Hackman plays a retired army officer - a veteran of the Korean War - who desperately seeks closure on the matter of his son's disappearance in Vietnam. In the early '80s, he receives photographic evidence that American POWs are still being held in the south-east Asian country of Laos. In fact, one of the prisoners on the photo looks like his son.
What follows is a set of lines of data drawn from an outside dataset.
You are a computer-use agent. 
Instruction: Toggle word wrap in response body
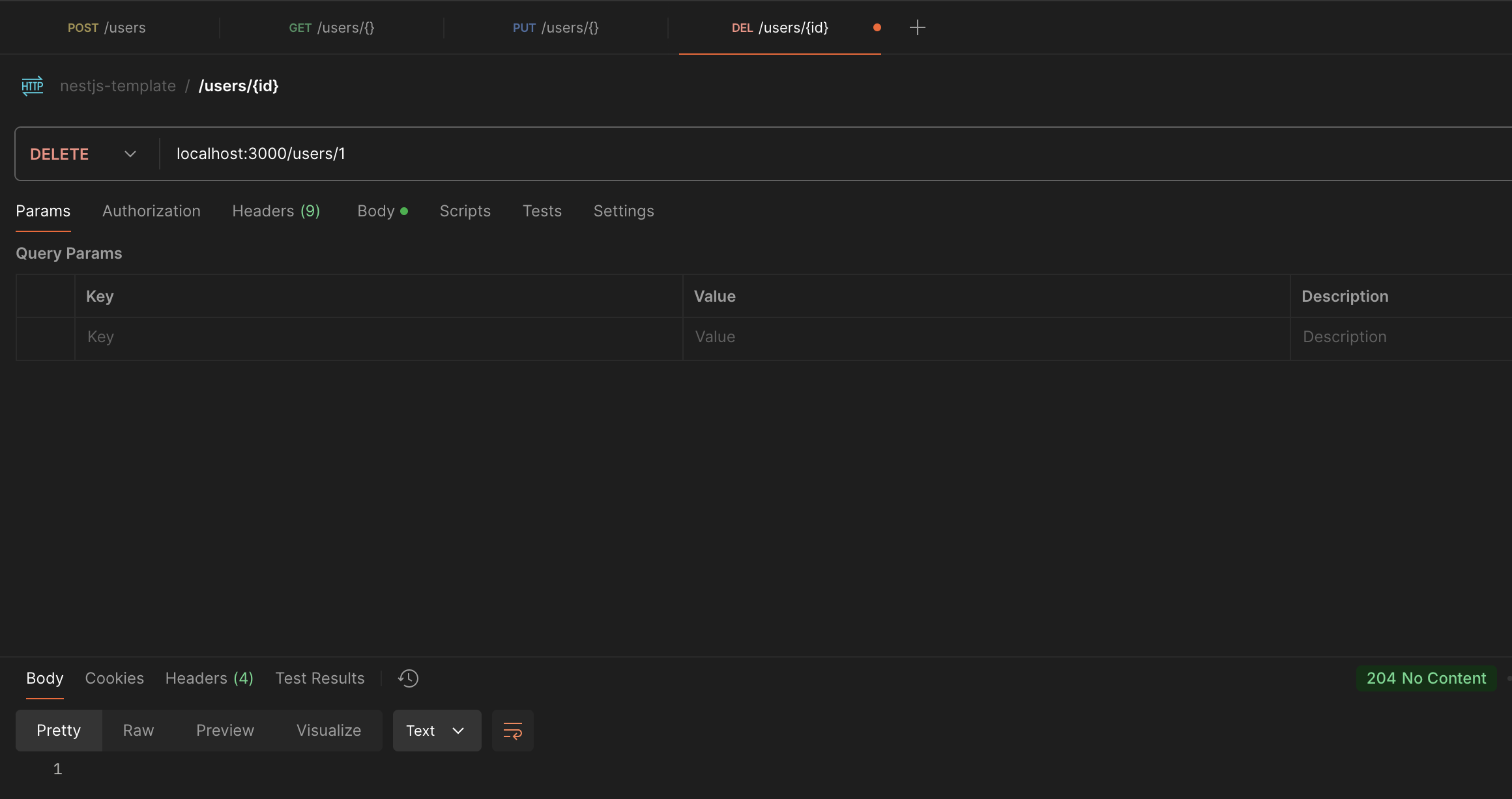coord(512,731)
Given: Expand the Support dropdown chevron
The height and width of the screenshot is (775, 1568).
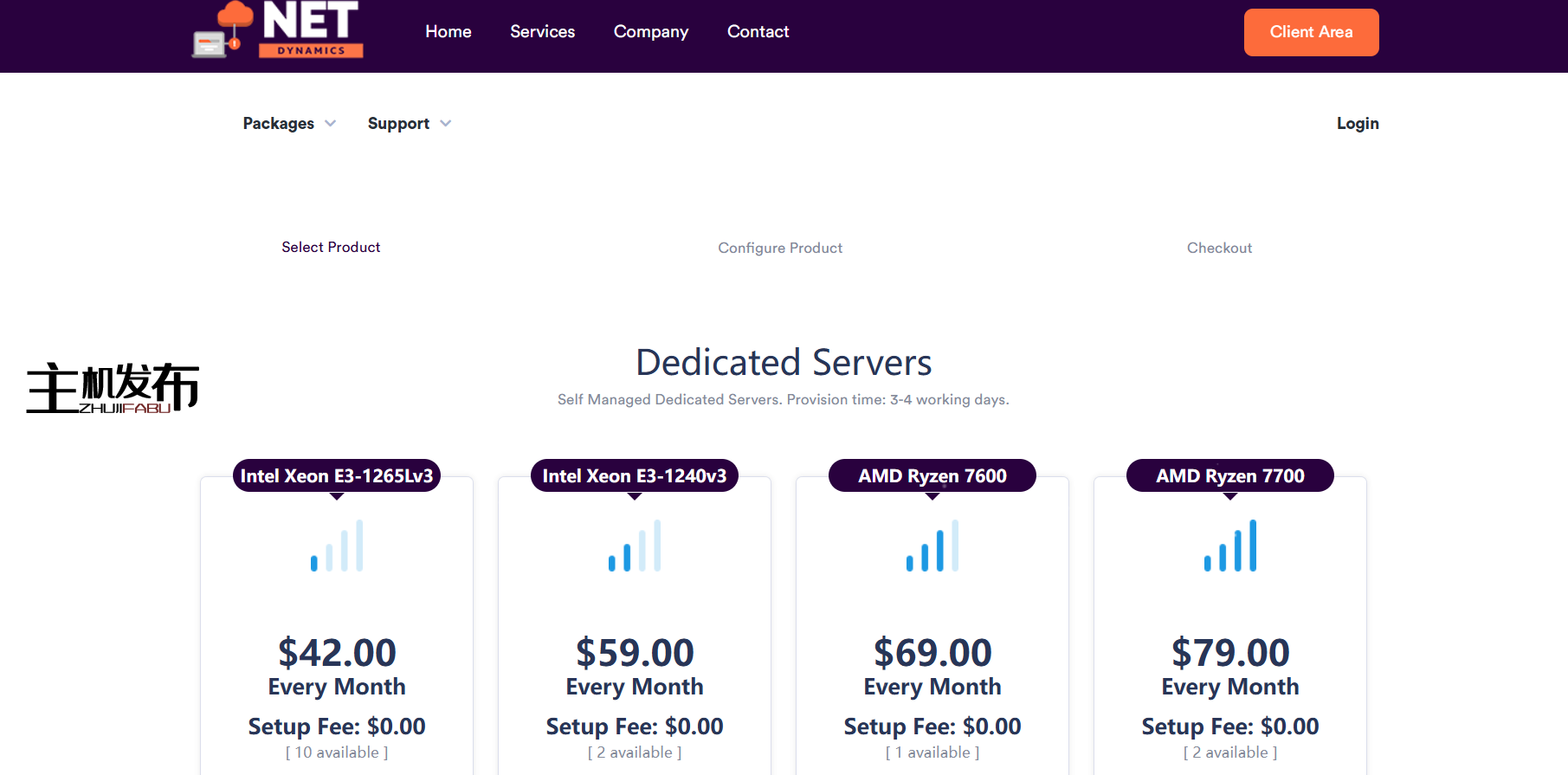Looking at the screenshot, I should [445, 124].
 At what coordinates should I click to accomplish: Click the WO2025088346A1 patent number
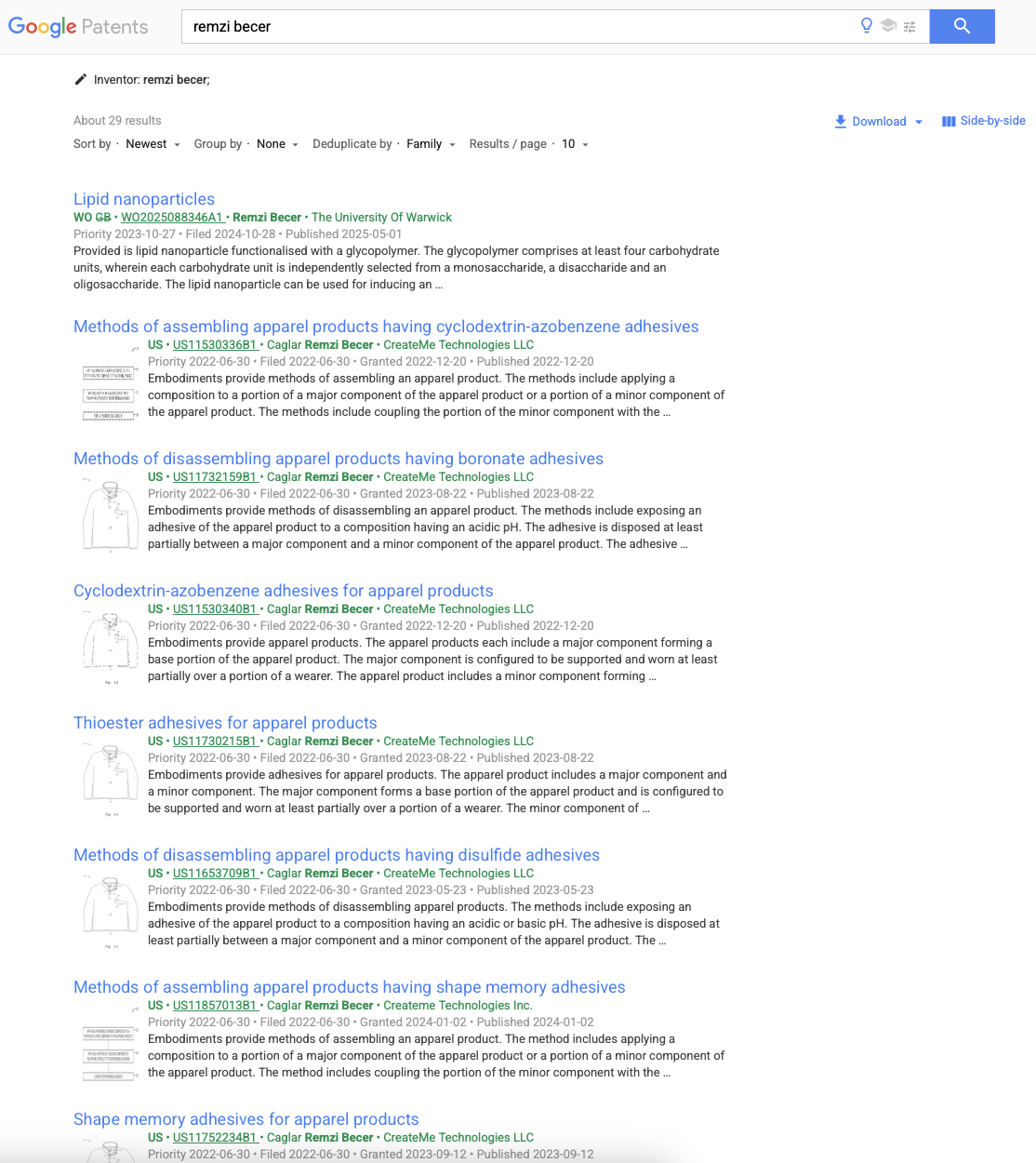point(172,218)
He assembles a team of ex-Vietnam vets, trains them for a return to combat, and heads off with them to Laos on a clandestine rescue mission.
This film seems to have been the starting point for Chuck Norris's 1984 offering Missing In Action, and Sylvester Stallone's 1985 hit Rambo, First Blood Part II. However, Uncommon Valor is much better than both of those overblown comic-strip follies. Although the action in this movie takes liberties with credibility, the character development is at least quite decent and the mental impact of fighting and losing friends in a war is explored. The cast give good performances (Swayze in particular, still a relative unknown here, gives the best performance of his career to this day). Ted Kotcheff directs well, conveying disparate moods - angst, humour, horror, excitement - very nicely in a variety of scenes.
Uncommon Valor is hard to swallow in terms of believability, but it is a well-made, well-acted and entertaining jungle rescue film.